This post will be about AIs that “refine” their utility function over time, and how it might be possible to construct such systems without giving them undesirable properties. The discussion relates to corrigibilityvalue learning, and (to a lesser extent) wireheading.

We (Joar Skalse and Justin Shovelain) have spent some time discussing this topic, and we have gained a few new insights we wish to share. The aim of this post is to be a brief but explanatory summary of those insights. We will provide some motivating intuitions, a problem statement, and a possible partial solution to the problem given in the problem statement. We do not have a complete technical solution to the problem, but one could perhaps be built on this partial solution.

Sections which can be skipped are marked with an asterisk (*).

Brief Background*

This section says things that you probably already know. The main purpose of it is to prime you.

In the “classical” picture of AI systems, the AI contains a utility function that encodes a goal that it is trying to accomplish. The AI then selects actions whose outcome it expects will yield high utility (roughly). For example, the utility function might be equal to the number of paperclips in existence, in which case the AI would try to take actions that result in many paperclips. 

In the “classical” picture, the utility function is fixed over time, and corresponds to an equation that at some point is typed into the AI’s source code. Unfortunately, we humans don’t really know what we want, so we cannot provide such an equation. If we try to propose a specific utility function directly, we typically get a function that would result in catastrophic consequences if it were pursued with arbitrary competence. This is worrying.

This problem could perhaps be alleviated if we could construct AIs that can refine their utility function over time. For example, maybe we could create an AI that starts out with an imperfect understanding of human values, but then improves that understanding over time. Such an AI should ideally “want” to improve its understanding of human values (and actively come up with ways to do this), and it should at minimum not resist if humans attempt to update it. Unfortunately, it turns out to be difficult to design such systems. In this post we will talk more about this approach.


A Puzzle of Reference*

Consider this puzzle: I am able to talk and reason about ”human values”. However, I cannot define human values, or give you a definite description of what human values are – if I could do this, I could solve a large part of the AI alignment problem by writing down a safe utility function directly. I can also not give you a method for finding out what human values are – if I could do this, I could solve the problem of Inverse Reinforcement Learning. Moreover, I don’t think I could reliably recognize human values either – if you show me a bunch of utility functions, I might not be able to tell if any of them encodes human values.

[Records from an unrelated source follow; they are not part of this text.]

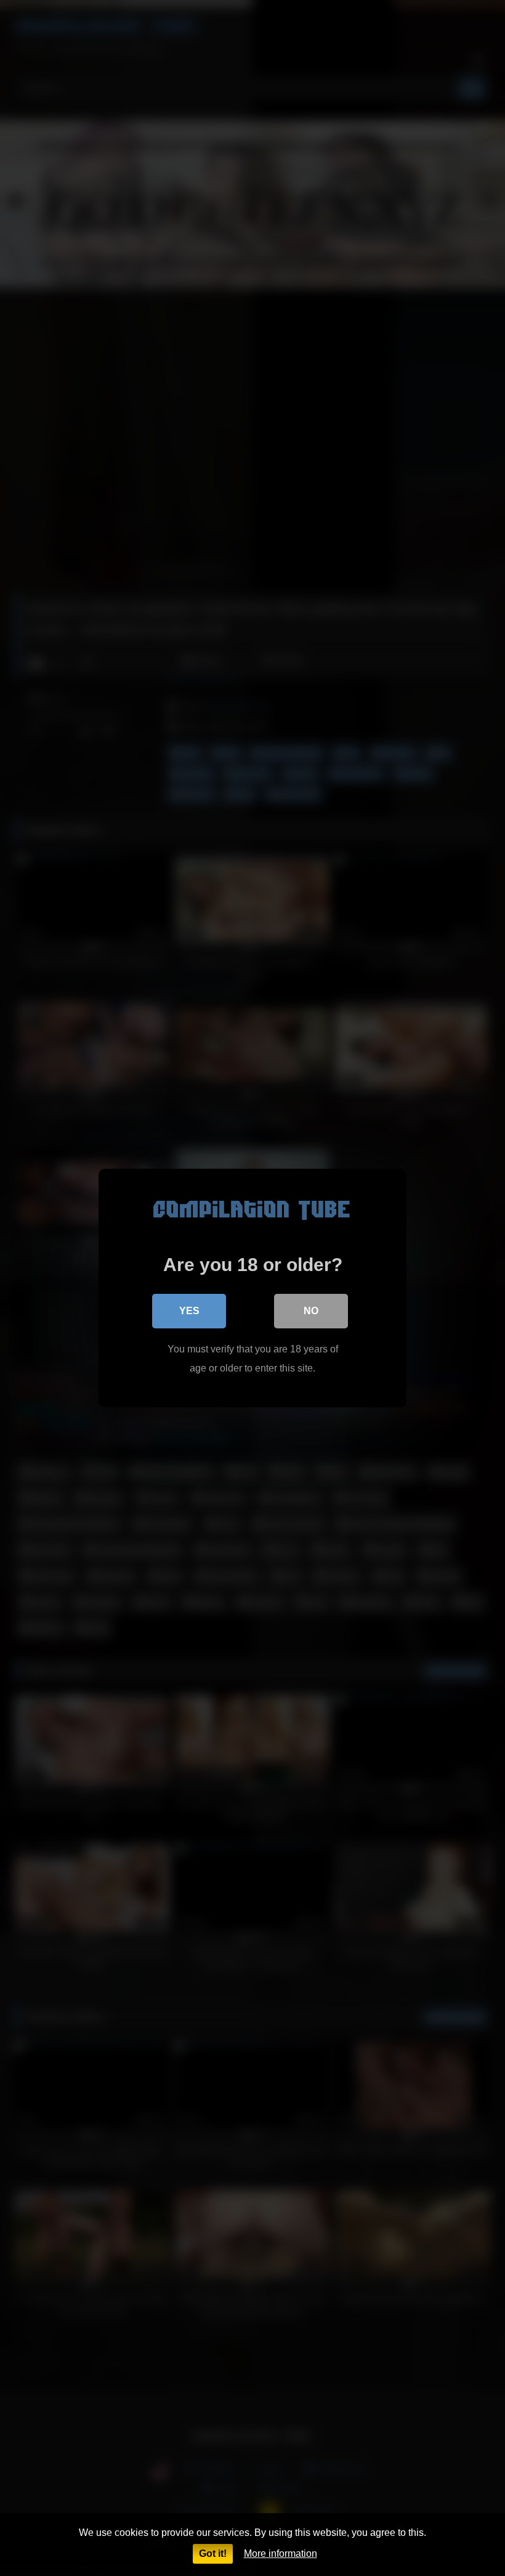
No (311, 1311)
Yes (189, 1311)
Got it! (213, 2553)
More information (280, 2553)
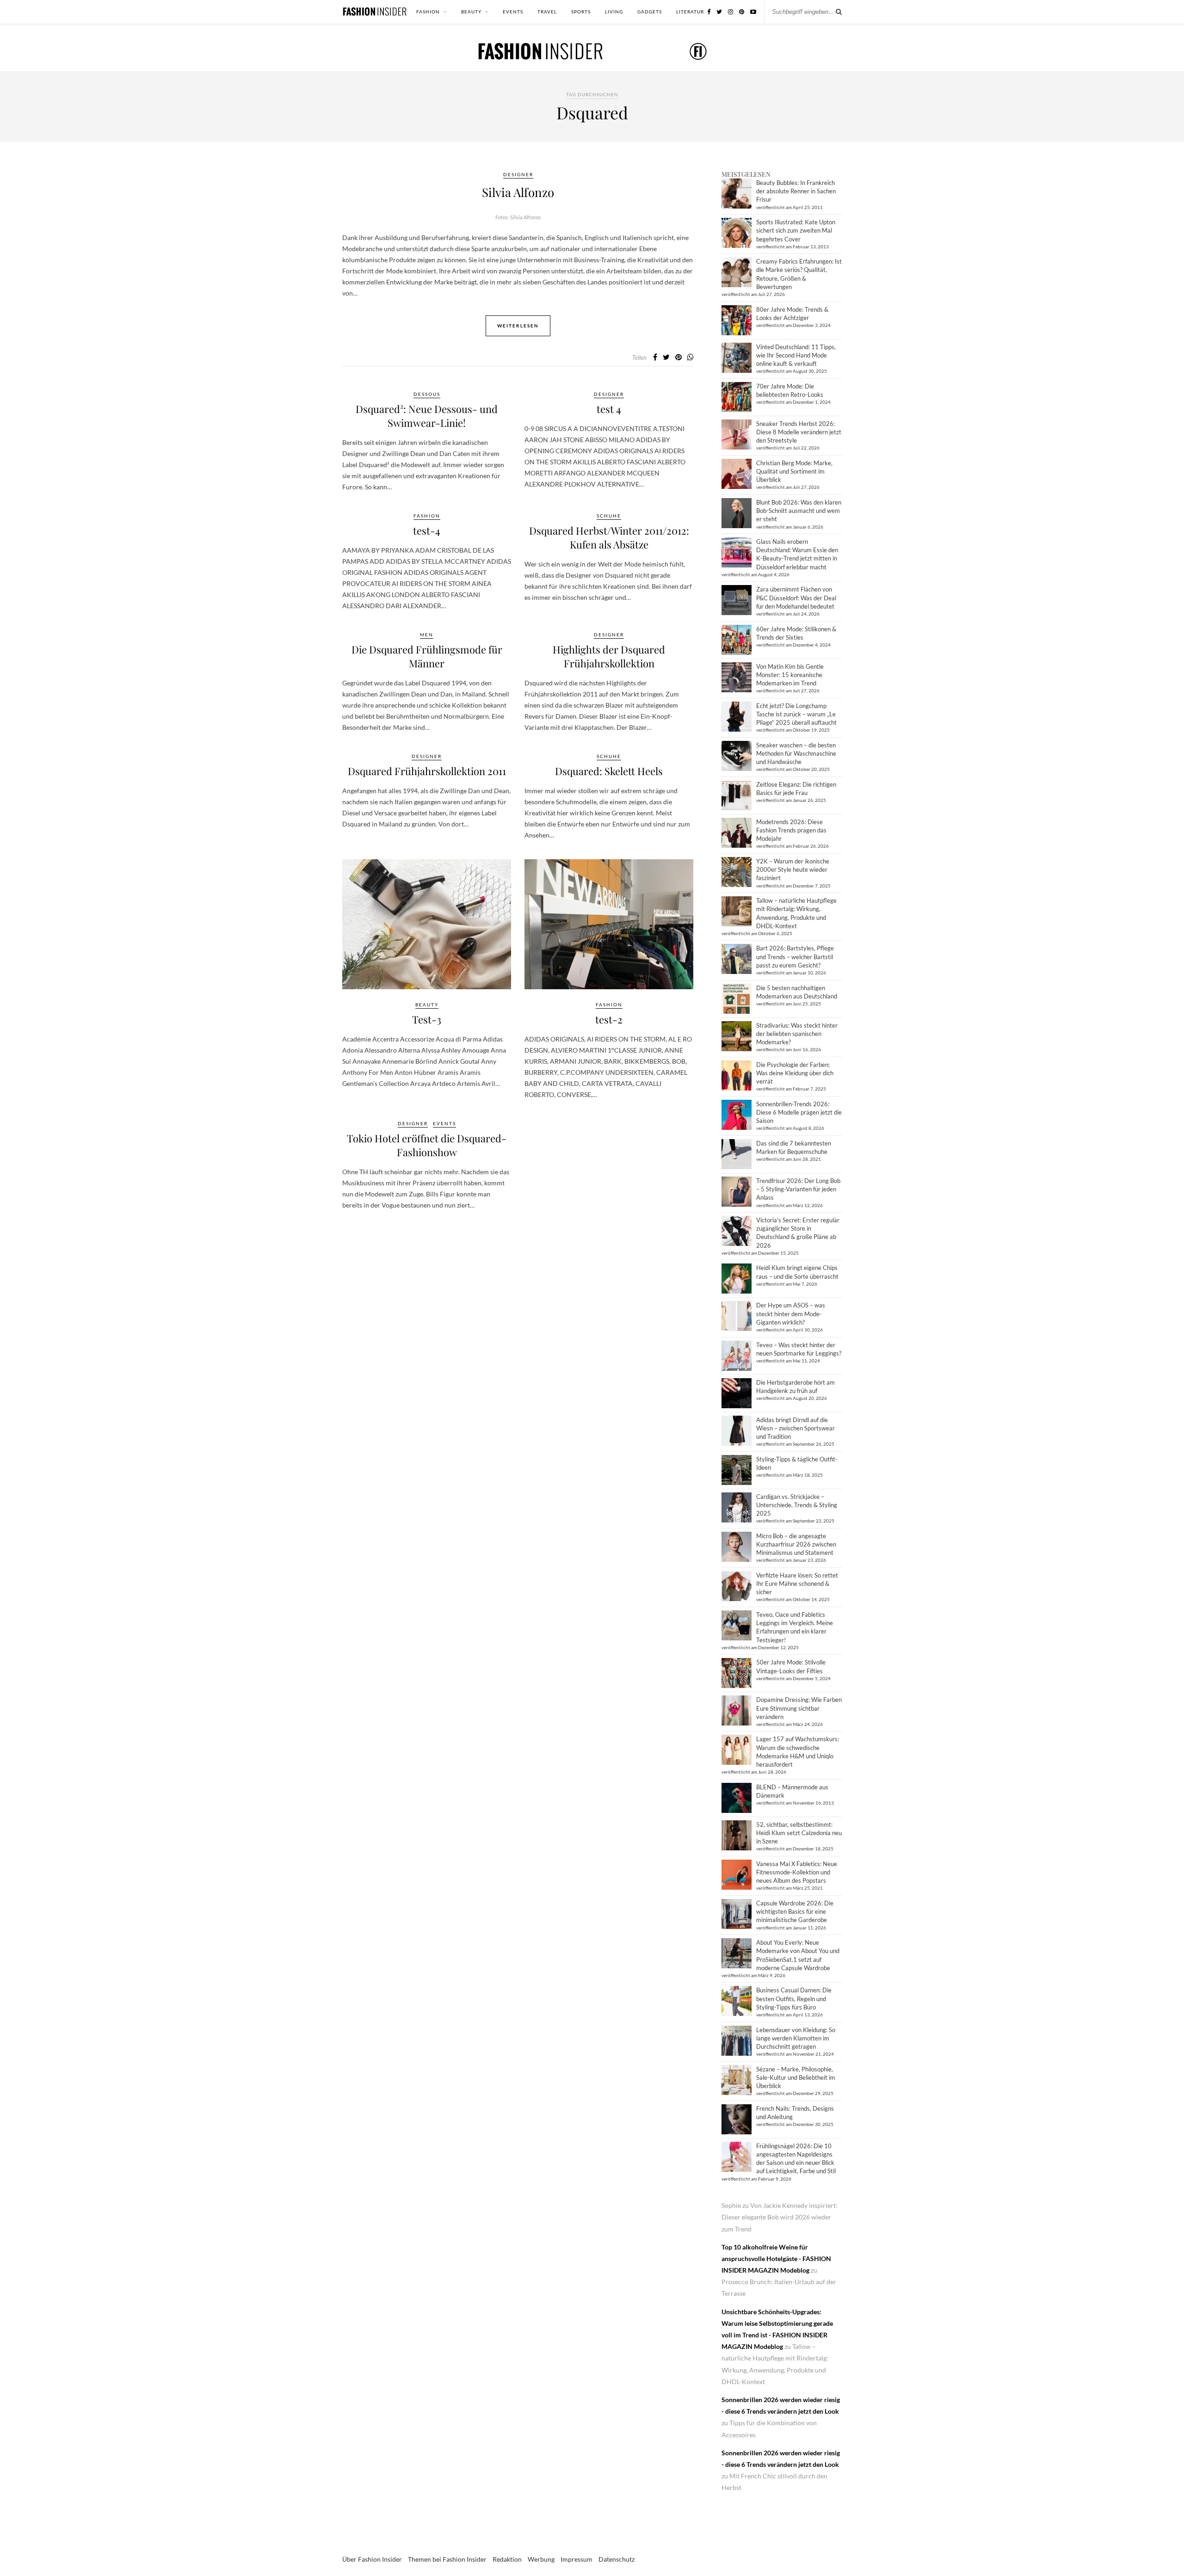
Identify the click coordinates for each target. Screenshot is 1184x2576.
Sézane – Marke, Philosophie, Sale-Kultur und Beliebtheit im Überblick (795, 2077)
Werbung (541, 2559)
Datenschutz (616, 2559)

I’m not even sure if I could reliably recognize methods for finding out what human values are – if you show me a proposal for how to do Inverse Reinforcement Learning, I might not be able to tell whether the method truly learns human values.

In spite of all this, the term “human values” means something when I say it – it has semantic content, and refers to some (abstract) object. How does this work? What makes it so that the term “human values” even has any meaning at all when I say it? And, given that it has a meaning, what makes it so that it has the particular meaning it does? It seems like some feature of human cognition and/or language can make it possible for us to refer to certain things that we have very little information about. What is the mechanism behind this, and could it be used when defining utility functions in AI systems?

Problem Statement

We want a method for creating agents that update their utility function over time. That is, we want:

  1. A method for “pointing to” a utility function (such as “human values”) indirectly, without giving an explicit statement of the utility function in question.
  2. A method for “clarifying” a utility function specified with the method given in (1), so that you in the limit of infinite information obtain an explicit/concrete utility function.
  3. A method for creating an agent that uses an indirectly specified utility function, such that:
    • The agent at any given time takes actions which are sensible given its current beliefs about its utility function.
    • The agent will try to find information that would help it to clarify it’s utility function.
    • The agent would resist attempts to change its utility function away from its indirectly specified utility function.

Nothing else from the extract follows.